*What the exercise asks*.
From the items below, copy every line that contains the word "list", treating uppercase and lowercase letters as different.

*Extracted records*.

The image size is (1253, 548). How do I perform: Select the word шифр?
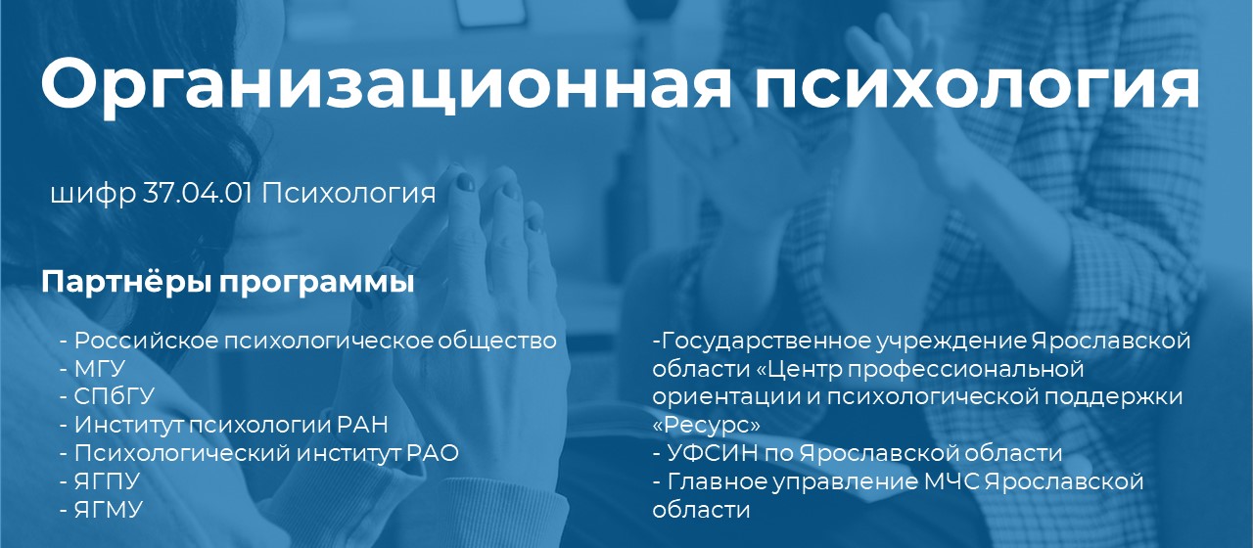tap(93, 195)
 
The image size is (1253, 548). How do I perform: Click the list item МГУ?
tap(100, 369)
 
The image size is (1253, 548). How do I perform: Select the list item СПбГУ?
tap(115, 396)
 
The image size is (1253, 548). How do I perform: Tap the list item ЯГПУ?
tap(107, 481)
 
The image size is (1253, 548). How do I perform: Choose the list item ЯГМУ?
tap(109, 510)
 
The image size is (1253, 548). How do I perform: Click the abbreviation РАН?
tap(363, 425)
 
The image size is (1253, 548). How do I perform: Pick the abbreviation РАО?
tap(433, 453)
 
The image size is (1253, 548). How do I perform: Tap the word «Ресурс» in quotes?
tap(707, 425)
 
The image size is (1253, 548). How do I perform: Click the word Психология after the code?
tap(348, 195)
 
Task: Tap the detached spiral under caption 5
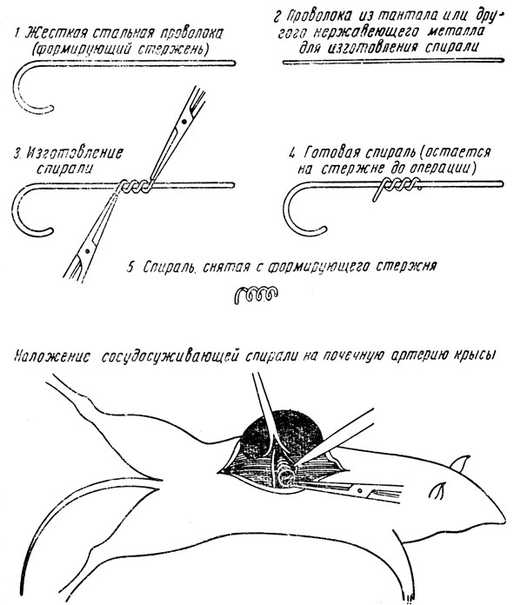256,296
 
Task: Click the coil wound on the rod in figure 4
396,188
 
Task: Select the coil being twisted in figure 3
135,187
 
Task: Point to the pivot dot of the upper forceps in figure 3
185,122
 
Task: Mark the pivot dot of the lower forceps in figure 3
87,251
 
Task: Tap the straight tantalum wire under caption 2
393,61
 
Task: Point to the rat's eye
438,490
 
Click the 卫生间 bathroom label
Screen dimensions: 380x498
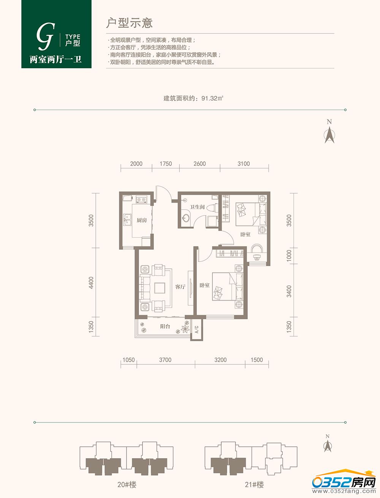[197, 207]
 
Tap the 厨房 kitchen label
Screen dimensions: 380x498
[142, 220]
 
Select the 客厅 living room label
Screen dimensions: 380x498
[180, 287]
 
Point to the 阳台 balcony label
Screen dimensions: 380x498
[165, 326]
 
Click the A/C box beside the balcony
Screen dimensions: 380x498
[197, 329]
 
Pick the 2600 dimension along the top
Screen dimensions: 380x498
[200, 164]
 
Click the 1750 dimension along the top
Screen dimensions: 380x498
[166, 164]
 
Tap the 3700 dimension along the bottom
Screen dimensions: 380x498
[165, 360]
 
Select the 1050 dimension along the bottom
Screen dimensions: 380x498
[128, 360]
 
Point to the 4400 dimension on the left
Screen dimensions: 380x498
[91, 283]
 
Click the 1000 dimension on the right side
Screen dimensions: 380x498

==

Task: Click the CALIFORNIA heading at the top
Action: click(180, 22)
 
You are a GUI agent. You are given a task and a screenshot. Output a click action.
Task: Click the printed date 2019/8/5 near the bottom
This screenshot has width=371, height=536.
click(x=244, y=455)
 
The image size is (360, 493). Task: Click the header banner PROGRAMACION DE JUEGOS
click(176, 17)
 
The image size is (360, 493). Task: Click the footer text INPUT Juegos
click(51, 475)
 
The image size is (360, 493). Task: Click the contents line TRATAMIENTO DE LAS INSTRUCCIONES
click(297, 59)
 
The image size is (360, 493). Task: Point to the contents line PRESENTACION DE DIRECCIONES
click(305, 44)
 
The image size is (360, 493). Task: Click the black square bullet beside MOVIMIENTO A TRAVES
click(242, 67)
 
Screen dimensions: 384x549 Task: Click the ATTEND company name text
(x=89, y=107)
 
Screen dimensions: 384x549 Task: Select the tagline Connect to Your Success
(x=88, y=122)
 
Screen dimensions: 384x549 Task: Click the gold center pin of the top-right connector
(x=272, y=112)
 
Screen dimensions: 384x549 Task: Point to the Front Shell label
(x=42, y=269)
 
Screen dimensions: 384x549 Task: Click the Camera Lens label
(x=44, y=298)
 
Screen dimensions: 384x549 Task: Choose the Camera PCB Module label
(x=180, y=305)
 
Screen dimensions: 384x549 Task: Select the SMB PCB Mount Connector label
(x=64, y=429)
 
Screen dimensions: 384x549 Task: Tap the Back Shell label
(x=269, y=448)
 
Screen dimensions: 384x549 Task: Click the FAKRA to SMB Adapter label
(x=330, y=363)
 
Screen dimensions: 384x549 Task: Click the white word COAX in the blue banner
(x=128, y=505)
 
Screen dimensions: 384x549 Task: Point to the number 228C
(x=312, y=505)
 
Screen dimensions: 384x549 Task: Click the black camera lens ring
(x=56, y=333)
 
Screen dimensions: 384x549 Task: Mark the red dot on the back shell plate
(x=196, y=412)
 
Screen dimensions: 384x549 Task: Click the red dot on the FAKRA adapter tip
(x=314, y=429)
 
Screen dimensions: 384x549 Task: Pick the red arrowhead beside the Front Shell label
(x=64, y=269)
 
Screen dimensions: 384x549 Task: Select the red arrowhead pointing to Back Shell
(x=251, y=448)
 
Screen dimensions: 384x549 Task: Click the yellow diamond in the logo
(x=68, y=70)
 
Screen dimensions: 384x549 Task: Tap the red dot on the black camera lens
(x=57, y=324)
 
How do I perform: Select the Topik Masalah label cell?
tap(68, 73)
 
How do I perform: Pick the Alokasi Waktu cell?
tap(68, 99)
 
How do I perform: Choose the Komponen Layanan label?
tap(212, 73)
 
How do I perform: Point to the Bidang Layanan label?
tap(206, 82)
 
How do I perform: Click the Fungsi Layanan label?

---

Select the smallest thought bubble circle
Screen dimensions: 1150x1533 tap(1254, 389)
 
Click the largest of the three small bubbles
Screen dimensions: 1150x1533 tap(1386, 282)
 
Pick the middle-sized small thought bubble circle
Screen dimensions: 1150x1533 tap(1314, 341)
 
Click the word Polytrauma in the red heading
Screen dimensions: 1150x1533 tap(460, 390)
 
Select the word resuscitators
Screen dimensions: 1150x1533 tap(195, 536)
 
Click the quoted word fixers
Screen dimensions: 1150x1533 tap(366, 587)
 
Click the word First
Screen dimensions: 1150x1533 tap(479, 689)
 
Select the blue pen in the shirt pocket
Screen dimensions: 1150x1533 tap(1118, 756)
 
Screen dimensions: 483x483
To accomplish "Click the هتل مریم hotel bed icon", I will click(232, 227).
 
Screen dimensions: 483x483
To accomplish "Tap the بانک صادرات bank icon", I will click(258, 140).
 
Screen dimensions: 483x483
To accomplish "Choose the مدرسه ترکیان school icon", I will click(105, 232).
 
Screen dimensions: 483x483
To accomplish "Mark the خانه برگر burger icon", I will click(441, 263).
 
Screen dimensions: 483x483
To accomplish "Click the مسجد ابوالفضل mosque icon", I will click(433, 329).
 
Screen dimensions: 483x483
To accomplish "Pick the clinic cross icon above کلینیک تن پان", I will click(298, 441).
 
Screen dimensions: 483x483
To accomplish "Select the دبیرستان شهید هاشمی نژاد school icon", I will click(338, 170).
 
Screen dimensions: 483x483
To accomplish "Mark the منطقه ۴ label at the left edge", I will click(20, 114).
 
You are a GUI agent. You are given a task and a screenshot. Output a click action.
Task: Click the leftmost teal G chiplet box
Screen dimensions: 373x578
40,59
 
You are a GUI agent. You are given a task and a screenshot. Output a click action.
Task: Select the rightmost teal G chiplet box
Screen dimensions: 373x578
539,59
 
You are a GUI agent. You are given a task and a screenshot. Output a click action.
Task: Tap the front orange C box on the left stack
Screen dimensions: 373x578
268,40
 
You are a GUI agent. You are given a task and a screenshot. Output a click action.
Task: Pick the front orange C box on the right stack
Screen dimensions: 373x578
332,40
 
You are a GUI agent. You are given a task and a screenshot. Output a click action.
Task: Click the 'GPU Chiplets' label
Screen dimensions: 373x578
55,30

*Solution to this problem*.
The image size is (1253, 548). How do I perform: Click the list item МГУ?
The image size is (1253, 548). How do I perform: Select the list item СПбГУ?
The image size is (1253, 548). How do I perform: Tap the list item ЯГПУ?
The image size is (1253, 548). How do I perform: Choose the list item ЯГМУ?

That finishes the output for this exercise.